The Hotel Hokusai
T.Y. Garner
Ringwood, £9.99
Published by the small Glasgow imprint Ringwood, T.Y. Garner’s debut novel received virtually no attention when it came out in late February, which is a terrible injustice as it’s a heady dive into late 19th Century Japan by an author of great talent, featuring a protagonist cut off from his roots and forced to find a role for himself in an unfamiliar land.
Han is having a typical Korean boy’s childhood until his mother marries the Scottish missionary Reverend Hare, who raises him in the Christian faith and instils in him a love of literature. In 1893, with Han entering his teens, the Reverend announces that he’s going to be sent to finish his education at the College of Christ’s Soldiers in Japan. But when he arrives in Yokohama, Han realises that there is no College of Christ’s Soldiers. Reverend Hare just wanted him out of the way.
Penniless and unable to speak the language, Han manages to blag a job assisting an eel merchant at the docks and quickly learns how to chop eels to the satisfaction of his boss, the taciturn but soft-centred Yamato. Here, he makes the acquaintance of three Scottish artists: Garner’s own creation Archie Nith, along with real-life painters George Henry and the sublime E.A. Hornel. It’s the height of the japonoiserie craze, and their Glasgow dealer has paid for their extended stay in Japan to produce works he can sell to his clients.

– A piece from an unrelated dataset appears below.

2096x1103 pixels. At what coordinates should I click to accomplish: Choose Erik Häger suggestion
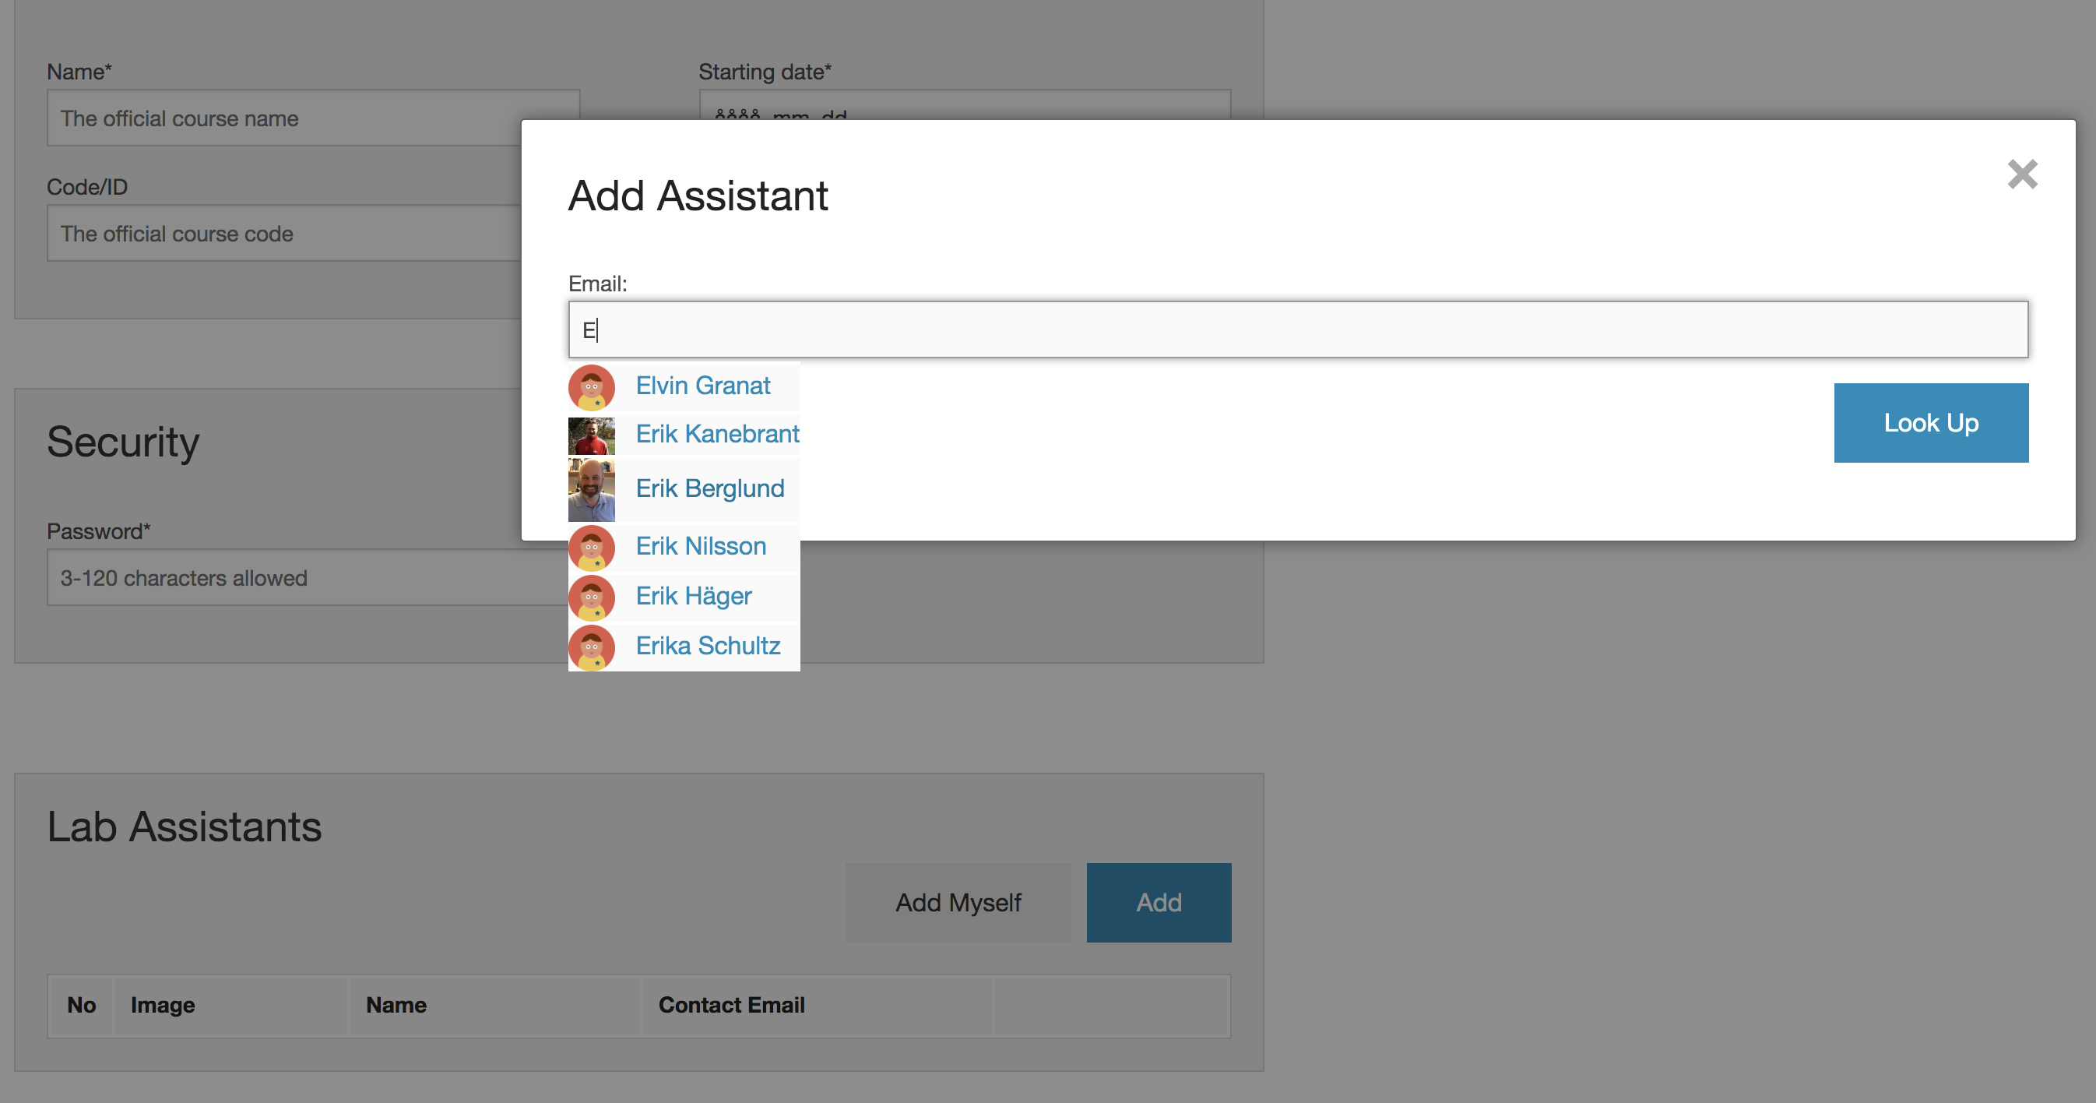click(693, 596)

Events take a macabre turn. Tsutsumi, a young woman working in a nearby brothel, the Persimmon (based on Yokohama’s famous Nectarine Number 9), is fished from the sea, the circumstances of her death unknown. Han has just lost his virginity to one of Tsutsumi’s colleagues, and feels personally invested in her fate, but his plan to uncover the truth behind her death is also fuelled by his ambition to become a writer. Recently introduced by Archie Nith to the works of Arthur Conan Doyle, Han can see how a good murder mystery could be his best shot. The book we hold in our hands, The Hotel Hokusai, is the end result, written by Han some years later.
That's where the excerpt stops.